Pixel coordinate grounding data
Segment Open

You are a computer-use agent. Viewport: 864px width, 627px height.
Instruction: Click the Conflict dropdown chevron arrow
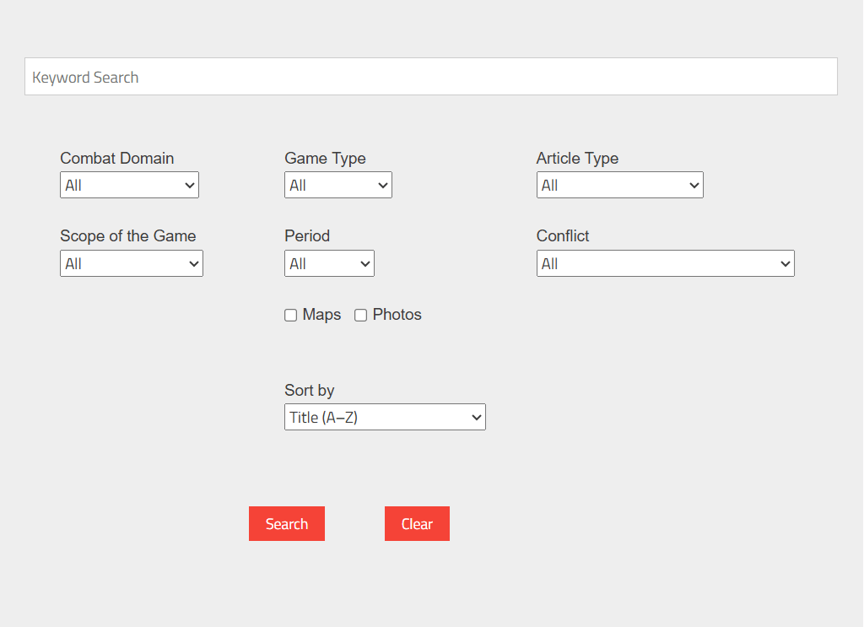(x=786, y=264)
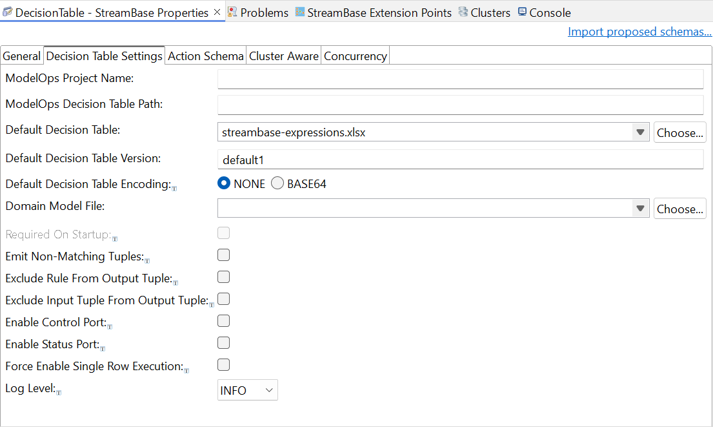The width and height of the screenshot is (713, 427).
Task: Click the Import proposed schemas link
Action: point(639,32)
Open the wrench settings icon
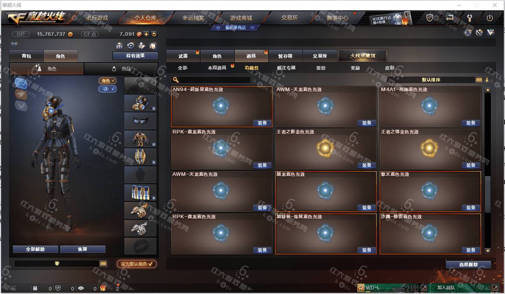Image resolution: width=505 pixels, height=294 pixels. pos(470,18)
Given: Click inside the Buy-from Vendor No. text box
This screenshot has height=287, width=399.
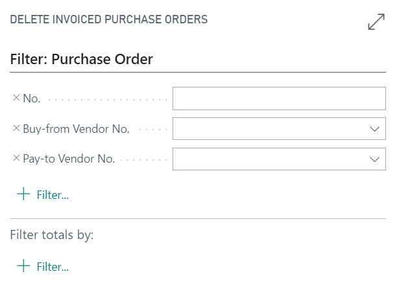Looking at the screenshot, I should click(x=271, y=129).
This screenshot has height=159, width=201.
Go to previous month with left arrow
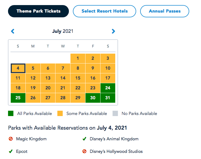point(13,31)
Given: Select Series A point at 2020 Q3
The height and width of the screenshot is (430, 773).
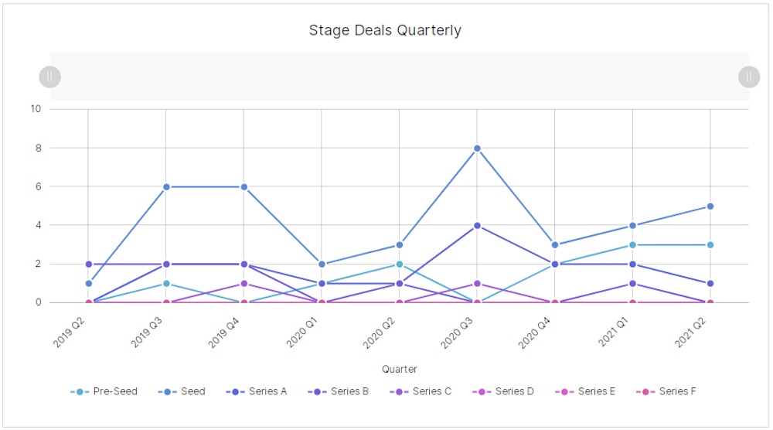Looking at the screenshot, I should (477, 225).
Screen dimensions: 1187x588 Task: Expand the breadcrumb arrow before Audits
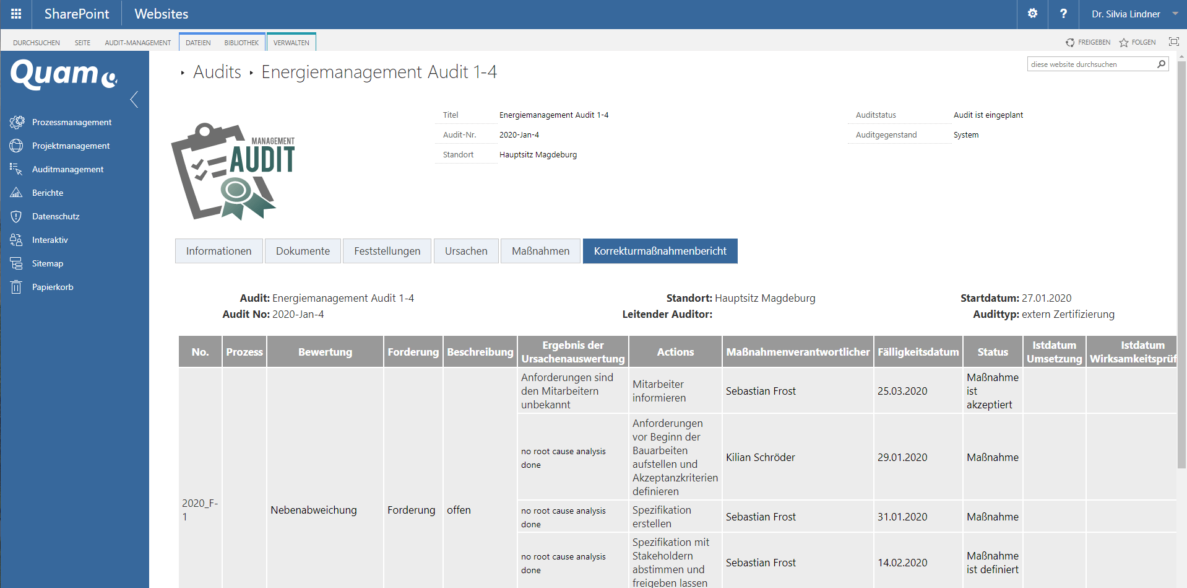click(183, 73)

Segment Closed

Exclude images and repeat all entries exactly.

Response area:
You are a computer-use agent. Viewport: 864px width, 627px height.
Instruction: Click the Conflict dropdown chevron arrow
(x=786, y=264)
The width and height of the screenshot is (713, 427).
Task: Click the Import proposed schemas link
Action: point(639,32)
Open the wrench settings icon
Image resolution: width=505 pixels, height=294 pixels. pos(470,18)
Given: Click inside the Buy-from Vendor No. text box
This screenshot has height=287, width=399.
Looking at the screenshot, I should click(x=271, y=129).
This screenshot has height=159, width=201.
Go to previous month with left arrow
point(13,31)
Given: Select Series A point at 2020 Q3
The height and width of the screenshot is (430, 773).
Looking at the screenshot, I should (477, 225).
Screen dimensions: 1187x588 Task: Expand the breadcrumb arrow before Audits
click(183, 73)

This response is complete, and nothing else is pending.